Kiev reconoció la propiedad del artefacto, pero afirmó que fue desviado por interferencia electrónica rusa. Moscú no ha emitido declaración oficial. La UE y Rumanía atribuyen el incidente a la guerra de Ucrania, aunque no como acto deliberado contra suelo rumano, sino como efecto colateral de la guerra de señales en el mar Negro.
Ursula von der Leyen calificó el suceso como una señal de que el conflicto ya no se limita al territorio ucraniano. Es un incidente transfronterizo con consecuencias reales en infraestructura crítica.
¿Qué riesgos representa para la seguridad europea?
Constanza no es un puerto cualquiera. Es el principal nodo logístico de Rumanía y uno de los tres puertos más activos del mar Negro. Allí se concentran cargas estratégicas: granos, energía y material militar para Ucrania. Su vulnerabilidad expone una brecha crítica en la defensa marítima de la OTAN.

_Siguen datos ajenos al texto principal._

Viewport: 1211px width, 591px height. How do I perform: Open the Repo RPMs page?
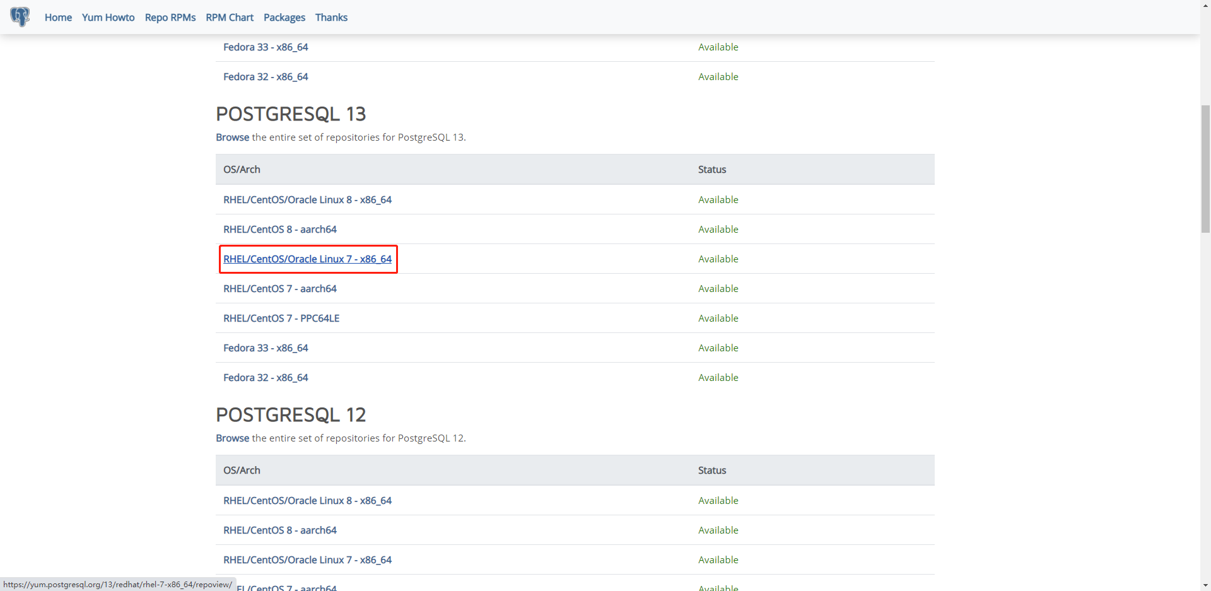click(170, 17)
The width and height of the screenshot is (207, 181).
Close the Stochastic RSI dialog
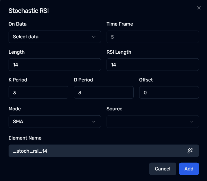[x=199, y=8]
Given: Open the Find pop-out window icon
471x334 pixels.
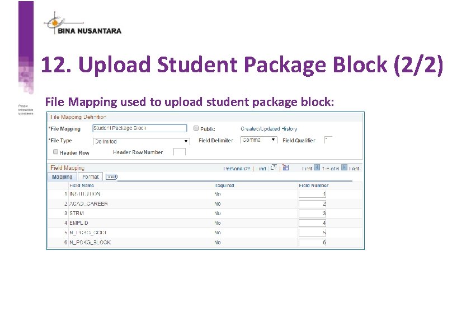Looking at the screenshot, I should tap(273, 168).
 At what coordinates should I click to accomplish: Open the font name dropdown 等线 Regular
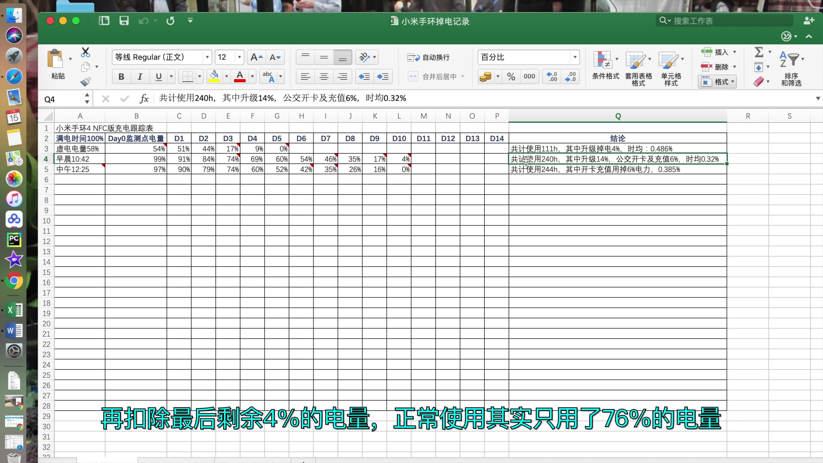pyautogui.click(x=207, y=57)
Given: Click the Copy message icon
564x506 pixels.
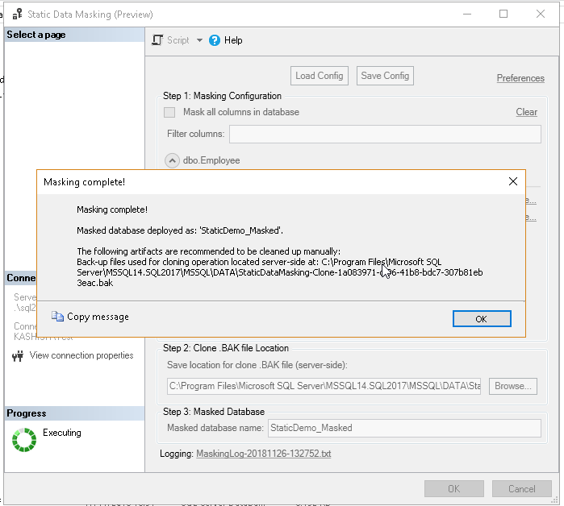Looking at the screenshot, I should [57, 317].
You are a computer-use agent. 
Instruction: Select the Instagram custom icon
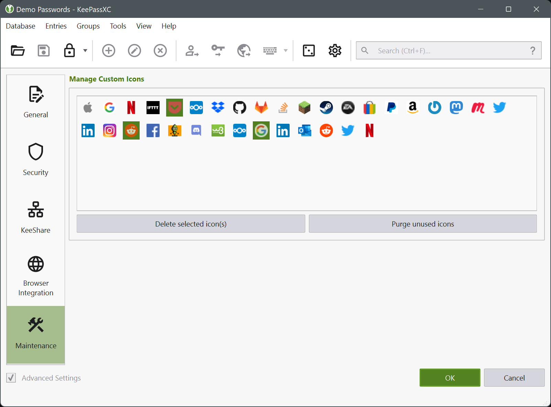pyautogui.click(x=109, y=131)
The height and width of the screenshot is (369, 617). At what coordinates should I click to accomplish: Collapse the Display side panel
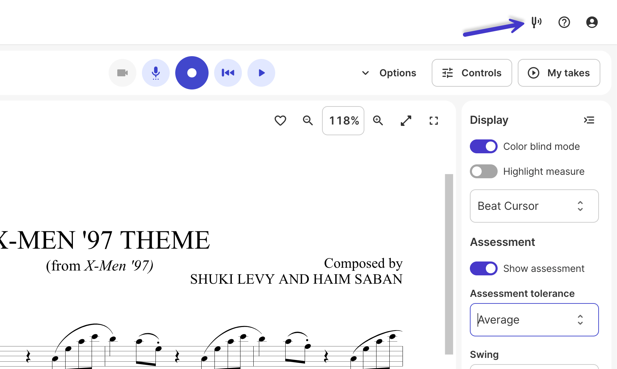click(589, 120)
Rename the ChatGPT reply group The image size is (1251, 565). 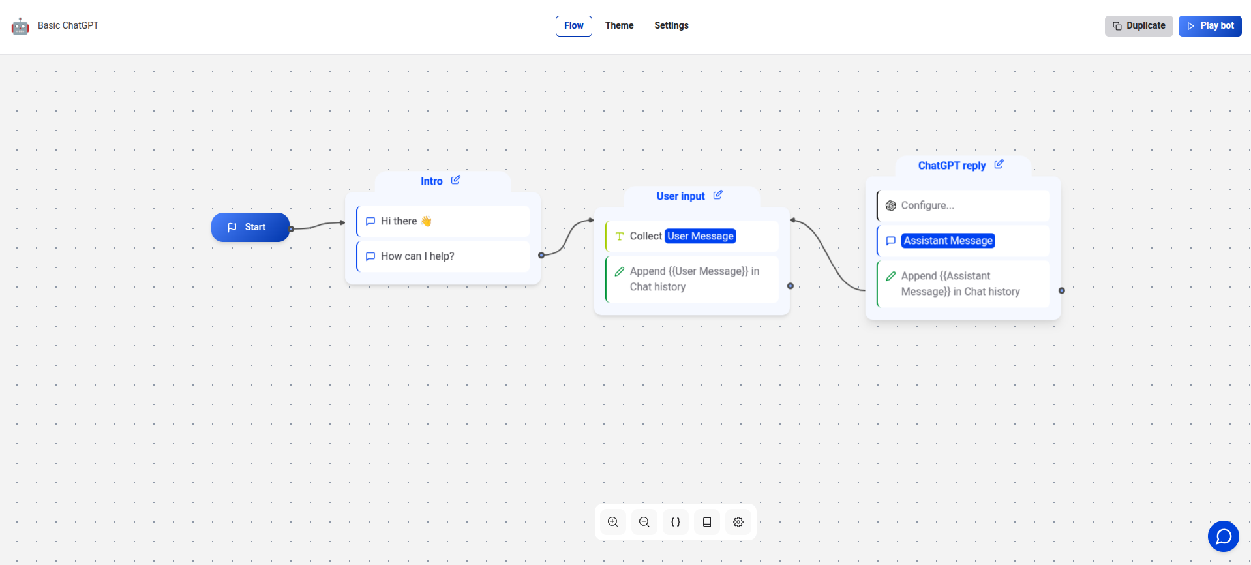click(999, 164)
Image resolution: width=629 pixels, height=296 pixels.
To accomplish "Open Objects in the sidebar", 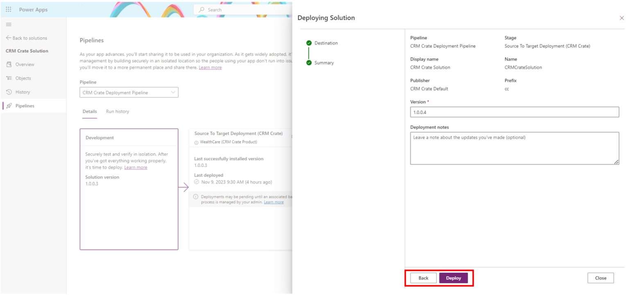I will [x=23, y=78].
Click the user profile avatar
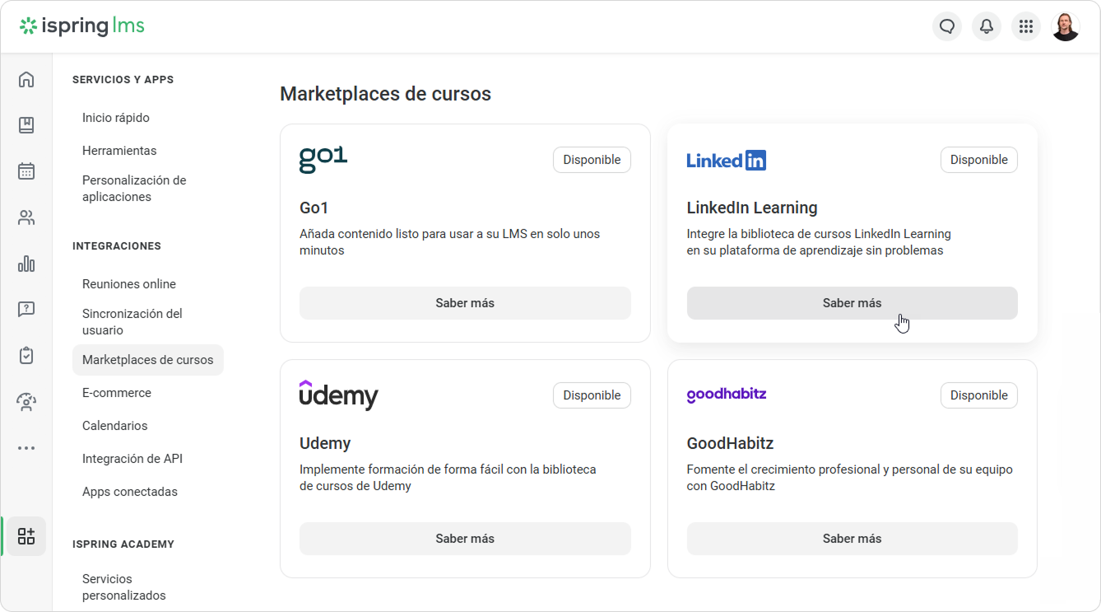This screenshot has height=612, width=1101. pos(1066,26)
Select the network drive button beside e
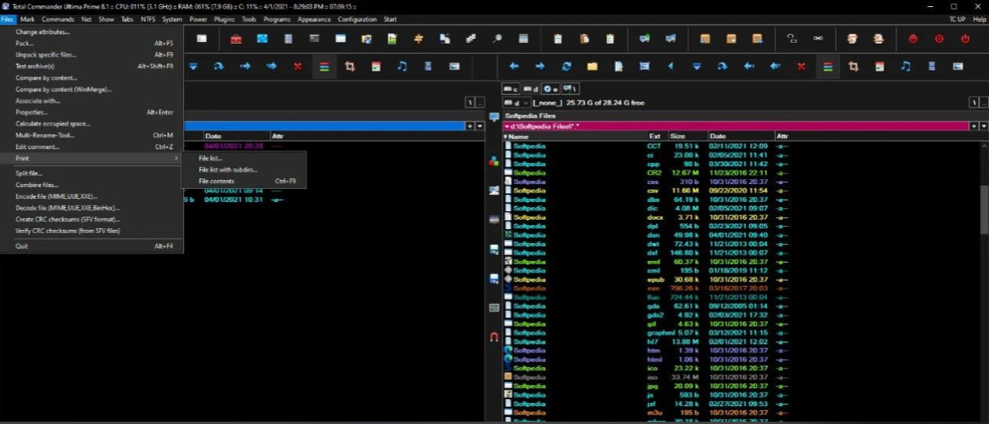 coord(570,89)

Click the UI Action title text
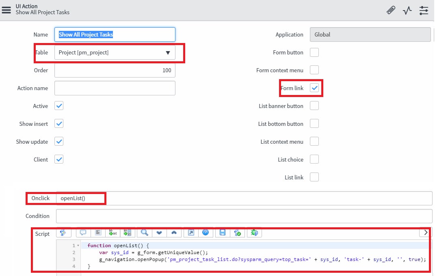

El segundo incidente en una semana —el dron en Galati— confirma un patrón: drones ucranianos desviados ingresan en espacio aéreo y marítimo rumano. Esto activa protocolos de alerta temprana de la OTAN, pero también revela limitaciones en los sistemas de detección de amenazas no convencionales.
¿Qué dice el marco legal internacional?
Ningún tratado prohíbe explícitamente el uso de drones marinos en zonas de conflicto cercanas a terceros Estados. Sin embargo, el Derecho Internacional Humanitario exige distinción, proporcionalidad y precaución. El ingreso no autorizado de artefactos armados en aguas soberanas de un Estado neutral —como Rumanía— puede constituir una violación de la soberanía territorial, incluso si no hay intención ofensiva.
La UE ya evalúa medidas para reforzar la protección de infraestructuras críticas bajo el marco de la Directiva NIS2, que obliga a Estados miembros a blindar puertos, redes energéticas y sistemas de transporte.
¿Cuál es el impacto económico real?
Constanza mueve más del 60 % del comercio exterior rumano. Cualquier interrupción prolongada afecta cadenas de suministro de granos ucranianos, gas natural licuado y equipamiento militar. Tras la explosión, las operaciones portuarias se reanudaron en 12 horas, pero el seguro de carga y los costos de seguridad se dispararon un 22 % en la región, según datos preliminares de la Cámara de Comercio del Mar Negro.
Además, el incidente acelera la inversión en sistemas de contramedidas electrónicas y radares de baja altitud, con contratos ya en evaluación por parte del Ministerio de Defensa rumano y la OTAN.
Datos Clave
- El dron fue detectado a las 06:00 y explotó a las 10:30 horas en aguas del puerto.
- No hubo víctimas, pero sí incendios en un almacén y un remolcador.
- Es el segundo incidente con drones ucranianos en Rumanía en siete días.
- La OTAN activó protocolos de alerta y reforzó patrullajes marítimos en el mar Negro.
- El artefacto se autodetonó por pérdida de señal, no por acción remota.
- Rumanía no forma parte del conflicto, pero su ubicación lo convierte en zona de riesgo híbrido.